Problem description - The records should be written out in full, with nothing altered.

Records supplied -
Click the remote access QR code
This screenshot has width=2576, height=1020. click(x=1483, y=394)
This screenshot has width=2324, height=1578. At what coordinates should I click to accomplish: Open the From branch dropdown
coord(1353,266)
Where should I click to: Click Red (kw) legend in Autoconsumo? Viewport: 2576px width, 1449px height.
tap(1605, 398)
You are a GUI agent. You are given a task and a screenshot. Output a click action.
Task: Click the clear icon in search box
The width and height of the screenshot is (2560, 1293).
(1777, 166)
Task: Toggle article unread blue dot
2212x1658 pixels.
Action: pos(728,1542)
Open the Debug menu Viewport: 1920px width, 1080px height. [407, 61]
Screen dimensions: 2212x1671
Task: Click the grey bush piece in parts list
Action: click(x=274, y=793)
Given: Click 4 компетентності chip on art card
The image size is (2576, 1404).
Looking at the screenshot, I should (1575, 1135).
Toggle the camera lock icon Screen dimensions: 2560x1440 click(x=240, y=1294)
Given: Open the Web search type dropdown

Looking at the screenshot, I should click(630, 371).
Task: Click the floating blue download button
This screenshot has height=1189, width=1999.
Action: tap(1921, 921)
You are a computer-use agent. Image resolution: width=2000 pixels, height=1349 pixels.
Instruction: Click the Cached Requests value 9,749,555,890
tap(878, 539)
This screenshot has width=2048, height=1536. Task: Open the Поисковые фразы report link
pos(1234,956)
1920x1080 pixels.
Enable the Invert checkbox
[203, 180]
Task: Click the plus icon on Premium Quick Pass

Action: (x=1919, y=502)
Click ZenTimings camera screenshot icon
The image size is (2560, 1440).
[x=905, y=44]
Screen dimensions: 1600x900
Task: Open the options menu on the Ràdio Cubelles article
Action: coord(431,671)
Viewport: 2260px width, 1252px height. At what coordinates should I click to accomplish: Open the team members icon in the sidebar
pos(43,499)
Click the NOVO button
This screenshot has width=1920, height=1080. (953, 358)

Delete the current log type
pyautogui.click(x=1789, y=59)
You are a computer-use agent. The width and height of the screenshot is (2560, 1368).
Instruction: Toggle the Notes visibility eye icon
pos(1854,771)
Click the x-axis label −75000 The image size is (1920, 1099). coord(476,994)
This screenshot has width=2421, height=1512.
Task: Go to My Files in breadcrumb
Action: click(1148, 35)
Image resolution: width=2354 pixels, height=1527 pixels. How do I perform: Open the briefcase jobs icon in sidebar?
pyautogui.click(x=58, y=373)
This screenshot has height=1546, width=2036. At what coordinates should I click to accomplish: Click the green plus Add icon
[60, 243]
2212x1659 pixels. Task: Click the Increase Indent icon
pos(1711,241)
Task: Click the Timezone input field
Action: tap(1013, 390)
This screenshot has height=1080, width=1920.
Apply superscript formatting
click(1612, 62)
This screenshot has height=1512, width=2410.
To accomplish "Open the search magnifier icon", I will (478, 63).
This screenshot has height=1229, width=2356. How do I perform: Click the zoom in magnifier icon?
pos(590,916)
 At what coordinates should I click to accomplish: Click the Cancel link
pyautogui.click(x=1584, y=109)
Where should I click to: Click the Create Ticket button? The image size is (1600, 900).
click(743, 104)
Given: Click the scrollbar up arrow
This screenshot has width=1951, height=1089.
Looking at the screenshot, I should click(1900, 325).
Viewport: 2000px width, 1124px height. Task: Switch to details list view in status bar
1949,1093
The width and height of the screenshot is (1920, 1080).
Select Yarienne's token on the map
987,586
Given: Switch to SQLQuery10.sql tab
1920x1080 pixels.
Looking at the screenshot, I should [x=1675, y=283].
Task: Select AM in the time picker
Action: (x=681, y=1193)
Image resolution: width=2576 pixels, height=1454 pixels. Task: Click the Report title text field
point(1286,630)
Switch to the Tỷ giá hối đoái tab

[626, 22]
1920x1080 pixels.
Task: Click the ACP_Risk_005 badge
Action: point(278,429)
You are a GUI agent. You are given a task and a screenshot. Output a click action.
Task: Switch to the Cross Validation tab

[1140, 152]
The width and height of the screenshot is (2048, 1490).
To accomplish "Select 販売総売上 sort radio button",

Reply to the exercise -
Click the remote access QR code
This screenshot has width=2576, height=1020. click(x=1483, y=394)
This screenshot has width=2324, height=1578. At what coordinates should I click to accomplish: Open the From branch dropdown
coord(1353,266)
Where should I click to: Click Red (kw) legend in Autoconsumo? Viewport: 2576px width, 1449px height.
tap(1605, 398)
You are a GUI agent. You are given a task and a screenshot. Output a click action.
Task: Click the clear icon in search box
The width and height of the screenshot is (2560, 1293).
(1777, 166)
Task: Toggle article unread blue dot
2212x1658 pixels.
Action: pos(728,1542)
Open the Debug menu Viewport: 1920px width, 1080px height. [407, 61]
Screen dimensions: 2212x1671
Task: Click the grey bush piece in parts list
Action: click(x=274, y=793)
Given: Click 4 компетентності chip on art card
The image size is (2576, 1404).
Looking at the screenshot, I should (1575, 1135).
Toggle the camera lock icon Screen dimensions: 2560x1440 click(x=240, y=1294)
Given: Open the Web search type dropdown

Looking at the screenshot, I should click(630, 371).
Task: Click the floating blue download button
This screenshot has height=1189, width=1999.
Action: tap(1921, 921)
You are a computer-use agent. Image resolution: width=2000 pixels, height=1349 pixels.
Instruction: Click the Cached Requests value 9,749,555,890
tap(878, 539)
This screenshot has width=2048, height=1536. Task: Open the Поисковые фразы report link
pos(1234,956)
1920x1080 pixels.
Enable the Invert checkbox
[203, 180]
Task: Click the plus icon on Premium Quick Pass

Action: (x=1919, y=502)
Click ZenTimings camera screenshot icon
The image size is (2560, 1440).
[x=905, y=44]
Screen dimensions: 1600x900
Task: Open the options menu on the Ràdio Cubelles article
Action: coord(431,671)
Viewport: 2260px width, 1252px height. At what coordinates should I click to accomplish: Open the team members icon in the sidebar
pos(43,499)
Click the NOVO button
This screenshot has width=1920, height=1080. (953, 358)

Delete the current log type
pyautogui.click(x=1789, y=59)
You are a computer-use agent. The width and height of the screenshot is (2560, 1368).
Instruction: Toggle the Notes visibility eye icon
pos(1854,771)
Click the x-axis label −75000 The image size is (1920, 1099). coord(476,994)
This screenshot has width=2421, height=1512.
Task: Go to My Files in breadcrumb
Action: click(1148, 35)
Image resolution: width=2354 pixels, height=1527 pixels. How do I perform: Open the briefcase jobs icon in sidebar?
pyautogui.click(x=58, y=373)
This screenshot has height=1546, width=2036. At what coordinates should I click to accomplish: Click the green plus Add icon
[60, 243]
2212x1659 pixels. Task: Click the Increase Indent icon
pos(1711,241)
Task: Click the Timezone input field
Action: tap(1013, 390)
This screenshot has height=1080, width=1920.
Apply superscript formatting
click(1612, 62)
This screenshot has height=1512, width=2410.
To accomplish "Open the search magnifier icon", I will (478, 63).
This screenshot has height=1229, width=2356. How do I perform: Click the zoom in magnifier icon?
pos(590,916)
 At what coordinates should I click to accomplish: Click the Cancel link
pyautogui.click(x=1584, y=109)
Where should I click to: Click the Create Ticket button? The image size is (1600, 900).
click(743, 104)
Given: Click the scrollbar up arrow
This screenshot has width=1951, height=1089.
Looking at the screenshot, I should click(1900, 325).
Viewport: 2000px width, 1124px height. Task: Switch to details list view in status bar
1949,1093
The width and height of the screenshot is (1920, 1080).
Select Yarienne's token on the map
987,586
Given: Switch to SQLQuery10.sql tab
1920x1080 pixels.
Looking at the screenshot, I should [x=1675, y=283].
Task: Select AM in the time picker
Action: (x=681, y=1193)
Image resolution: width=2576 pixels, height=1454 pixels. Task: Click the Report title text field
point(1286,630)
Switch to the Tỷ giá hối đoái tab

[626, 22]
1920x1080 pixels.
Task: Click the ACP_Risk_005 badge
Action: point(278,429)
You are a GUI agent. You are given a task and a screenshot. Output a click action.
Task: Switch to the Cross Validation tab

[1140, 152]
The width and height of the screenshot is (2048, 1490).
To accomplish "Select 販売総売上 sort radio button",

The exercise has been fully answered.